Il Nat 12, Aungbinlè Sinbyushin. Il Signore dell'Inganno, L’arcano del Tradimento.

  • 12 marzo 2019

Il Nat 12, Aungbinlè Sinbyushin. Il Signore dell'Inganno, L’arcano del Tradimento.


Avere un secondo fine nelle cose che fai e con le persone con cui le condividi è sempre il preludio di un fallimento.

Per avere successo devi avere le idee chiare, devi essere chiaro con te stesso e con gli altri.

Quando vieni tradito non è necessario che rispondi, semplicemente vai avanti nelle tue cose con amore e per certo, prima o poi, vedrai il cadavere di chi ti ha tradito passarti dinnanzi.

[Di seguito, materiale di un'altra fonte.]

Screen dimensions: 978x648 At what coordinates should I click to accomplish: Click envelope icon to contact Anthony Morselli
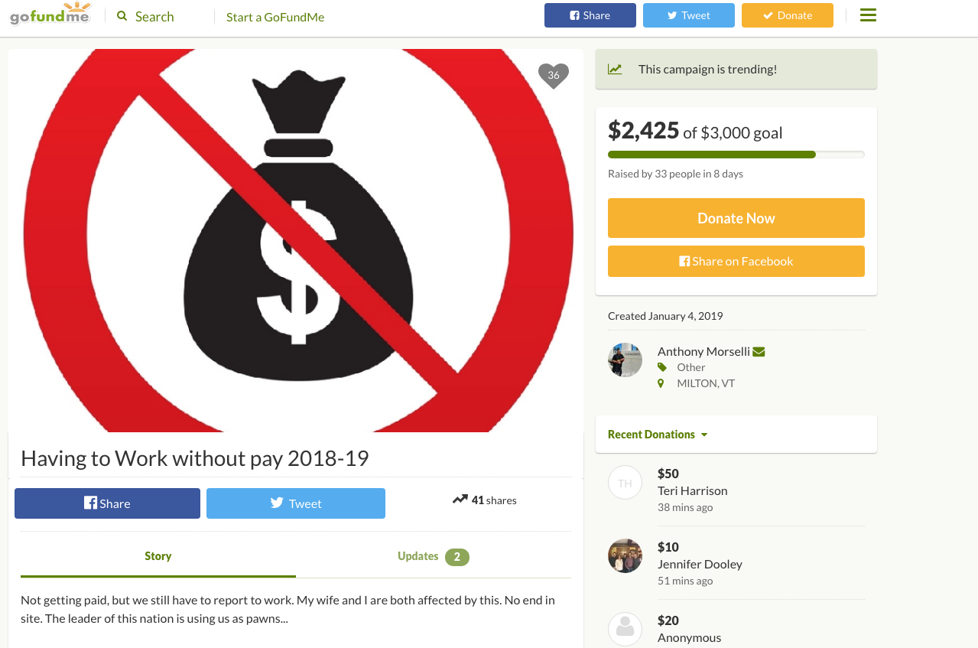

Se hai amato molto e scopri di non essere mai stato veramente corrisposto, cerca di non smettere di amare, non indurirti.

Il Nat 12 è una forza potente attiva nella natura umana, dove è presente per rendere più sacro l’amore, la verità, la consapevolezza.

Amare chi ci ricambia è una possibilità umana molto bella, ma amare chi ci ha tradito è divino.

Essere debole come un uomo e tranquillo come un dio è una condizione meravigliosa, nella quale ci si concede di fare l’esperienza di essere traditi e, non malgrado, ma proprio attraverso questa ci si eleva.

Forse che il grande Milarepa non si è fatto tradire?

Milarepa era uno yogin e uno sciamano himalayano, selvaggio e potente nella sua sadhana, la sua pratica yogica, grazie alla quale aveva ottenuto le siddhi, i poteri sovraumani conferiti dall’esercizio dello yoga.

Un giorno, un lama, un monaco buddhista, fu preso da grande invidia. Egli, infatti, non era riuscito a risvegliare nessun potere, malgrado fosse un lama, avesse preso i voti, recitasse preghiere, mantra e celebrasse tutte le cerimonie e i rituali con grande meticolosità e senso di abnegazione.  Milarepa, invece, era un selvaggio, viveva nudo, meditava nelle grotte, non nei templi e nei monasteri, non si lavava, non si tagliava né unghie né capelli e si nutriva di succo d’ortica al punto che la sua pelle si era fatta di un colore tendente al verde. Insomma un individuo che, nella visione del lama, era più vicino agli animali che agli umani, aveva acquisito tutti i poteri yogici e lui, che invece era un alto lama, non ne aveva nemmeno uno: intollerabile!

Così, quel giorno, il lama avvelenò Milarepa.

E questo è quello che accade sempre, ogni giorno, ogni minuto, ogni secondo su questo pianeta terra, dove la selvatichezza viene sistematicamente avvelenata dagli uomini, tanto più da quelli che sono a capo di grandi organizzazioni economiche, e ogni giorni, ogni minuto, ogni secondo l’anima selvaggia viene sistematicamente tradita dagli uomini, tanto più da coloro che sono a capo di grandi organizzazioni religiose.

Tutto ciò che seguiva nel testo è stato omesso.